Is not the statement below true?

*A quadratic equation always has two complex roots.*

According to a test I took, it is not. However I believe it is, because a real root is also a complex root since z is real if and only if b = 0 in z = a + bi. Moreover, I believe this has something to do with the fundamental theorem of algebra, but I am not sure.

Re: True/false: A quadratic equation always has two complex roots.

Quote:

Originally Posted by

**MathCrusader** Is not the statement below true?

*A quadratic equation always has two complex roots.*

According to a test I took, it is not. However I believe it is, because a real root is also a complex root since z is real if and only if b = 0 in z = a + bi. Moreover, I believe this has something to do with the fundamental theorem of algebra, but I am not sure.

This can be seen as a trick question.

The quadratic equation $\displaystyle x^2-2x+1=0$ has exactly one real solution $\displaystyle x=1$.

The quadratic equation $\displaystyle (x-1)(x+i)=0$ has exactly two solutions $\displaystyle x=1~\&~x=-i$. Note one is real and one is complex.

BUT we can say that every real number is a complex numbers.

Re: True/false: A quadratic equation always has two complex roots.

I suspect that the phrase "two square roots" is to be interpreted as "two **distinct** complex roots". Of course, it is NOT true that "the quadratic equation always has two **distinct** complex roots".

Re: True/false: A quadratic equation always has two complex roots.

the question is ill-posed (it doesn't provide enough information to answer).

here is what is true:

1) a real quadratic polynomial always has two complex roots (which may be distinct, or coincide). if the roots are distinct: they are complex-conjugates, if they coincide (a double root), it must be real. note that real numbers count as complex numbers for the purposes of THIS statement.

2) a real quadratic polynomial can have 0,1, or 2 real roots. by statement (1) above, if a real quadratic has only one root, it must be a double root (a single complex (but not real) root is not possible).

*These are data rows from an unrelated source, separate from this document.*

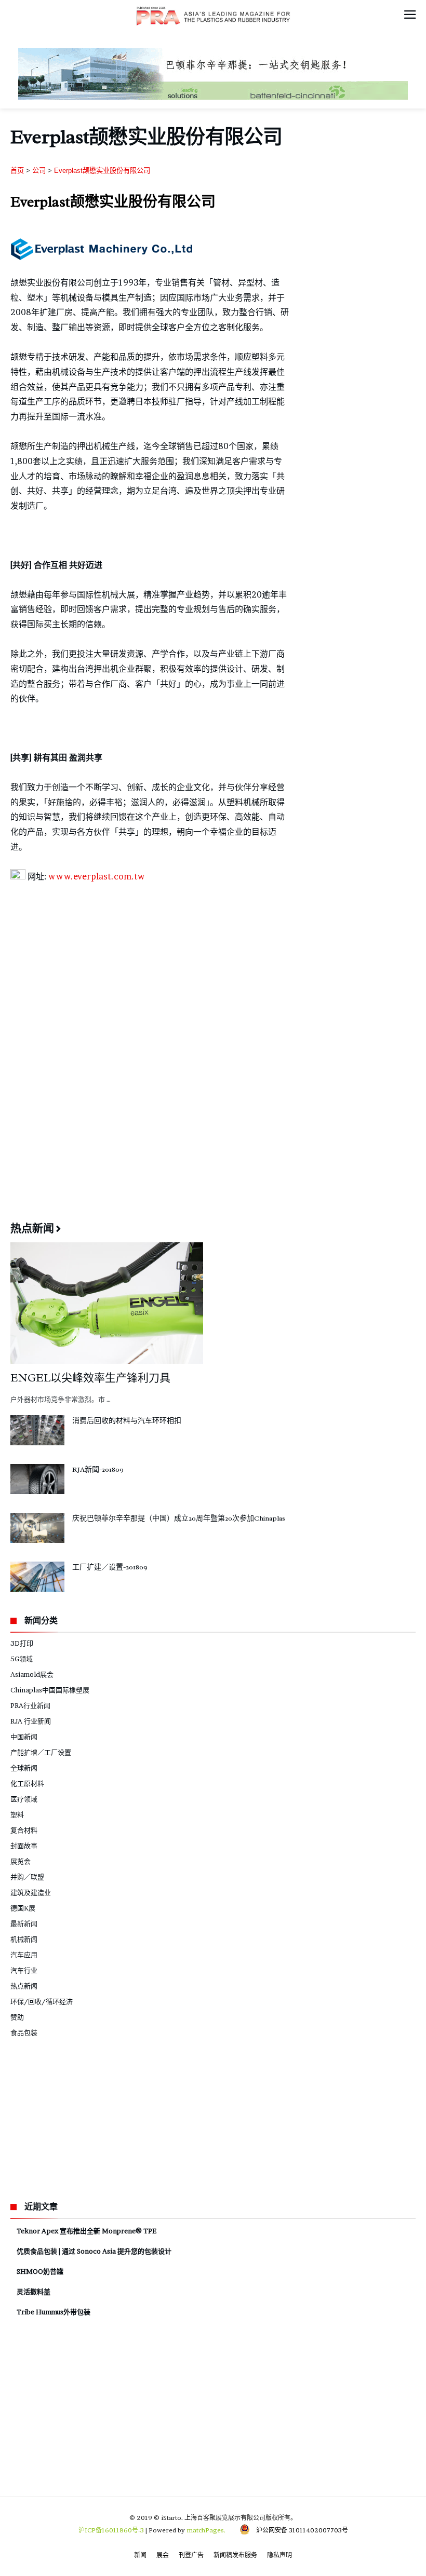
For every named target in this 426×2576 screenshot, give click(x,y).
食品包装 (23, 2032)
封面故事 (23, 1845)
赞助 (17, 2017)
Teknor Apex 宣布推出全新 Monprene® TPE (86, 2231)
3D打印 (21, 1643)
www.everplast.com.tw (96, 876)
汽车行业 (23, 1970)
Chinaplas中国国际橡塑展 (49, 1690)
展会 (162, 2555)
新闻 (140, 2555)
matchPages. (207, 2530)
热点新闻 (23, 1986)
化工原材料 (27, 1783)
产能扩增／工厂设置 (40, 1752)
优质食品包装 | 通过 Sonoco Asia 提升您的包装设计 (94, 2251)
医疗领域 (23, 1799)
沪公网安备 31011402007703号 (299, 2530)
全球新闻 (23, 1768)
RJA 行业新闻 (30, 1721)
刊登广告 (191, 2555)
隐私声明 (279, 2555)
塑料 (17, 1814)
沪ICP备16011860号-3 (111, 2530)
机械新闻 (23, 1939)
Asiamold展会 (32, 1674)
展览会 (20, 1861)
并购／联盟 (27, 1877)
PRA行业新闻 (30, 1705)
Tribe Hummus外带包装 (53, 2312)
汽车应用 (23, 1954)
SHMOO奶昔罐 (40, 2271)
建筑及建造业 (30, 1892)
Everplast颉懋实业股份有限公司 (102, 170)
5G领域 (21, 1659)
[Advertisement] (213, 969)
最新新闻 (23, 1923)
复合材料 (23, 1830)
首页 (17, 170)
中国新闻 (23, 1736)
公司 (39, 170)
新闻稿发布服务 (235, 2555)
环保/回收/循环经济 (41, 2001)
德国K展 (22, 1908)
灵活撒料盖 (33, 2291)
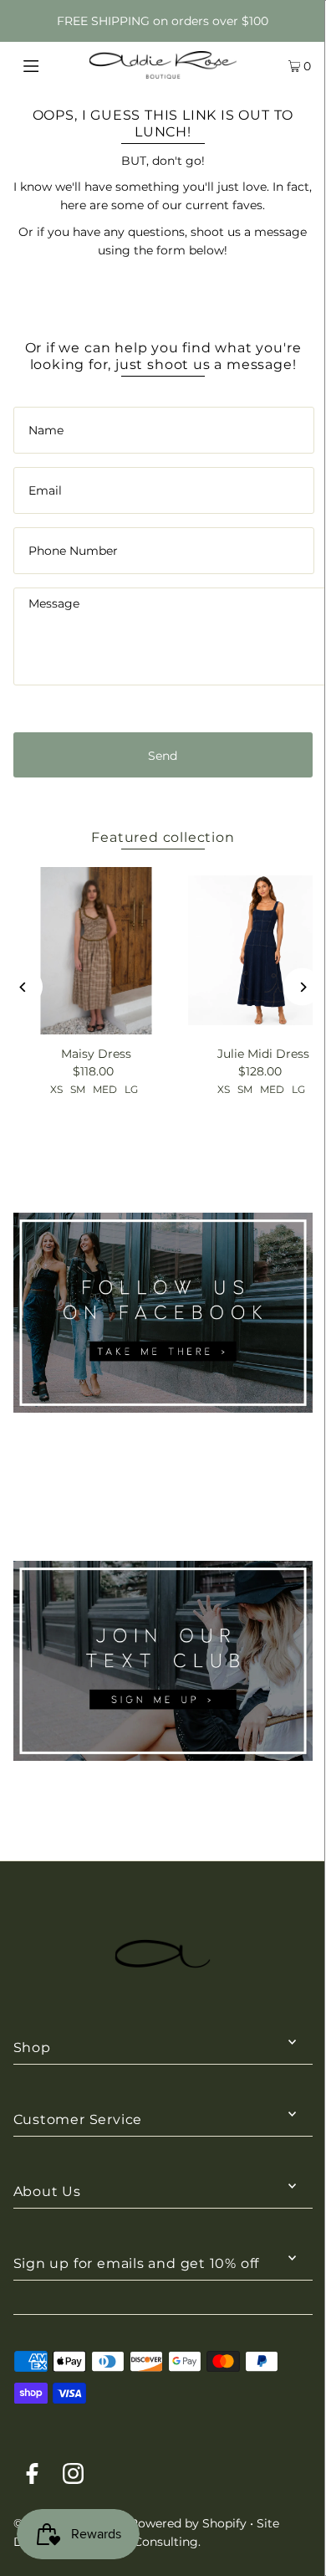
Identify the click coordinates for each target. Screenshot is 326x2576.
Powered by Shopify (188, 2523)
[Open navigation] (51, 64)
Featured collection (162, 837)
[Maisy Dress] (96, 950)
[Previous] (24, 987)
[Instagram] (73, 2476)
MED (105, 1089)
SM (77, 1089)
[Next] (302, 987)
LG (131, 1089)
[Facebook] (32, 2476)
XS (56, 1089)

if by "two complex roots" something along the lines of statement (2) is intended (that is "complex" means "complex, but NOT real"), then the statement is FALSE. if by "two complex roots" what is meant is "two distinct complex roots" then the statement is also false. if what is meant is "two complex roots", where the roots are allowed to coincide, THEN the statement is true.

however, the above only applies for REAL quadratic polynomials. with COMPLEX quadratic polynomials, one can have one real and one complex root quite easily as indicated in Plato's post. again, these roots may be distinct, or coincide, as in:

$\displaystyle f(x) = (x - i)^2 = x^2 - (2i)x - 1$

the variety of possible answers depending on interpretation of the question speaks poorly for the designer of the test.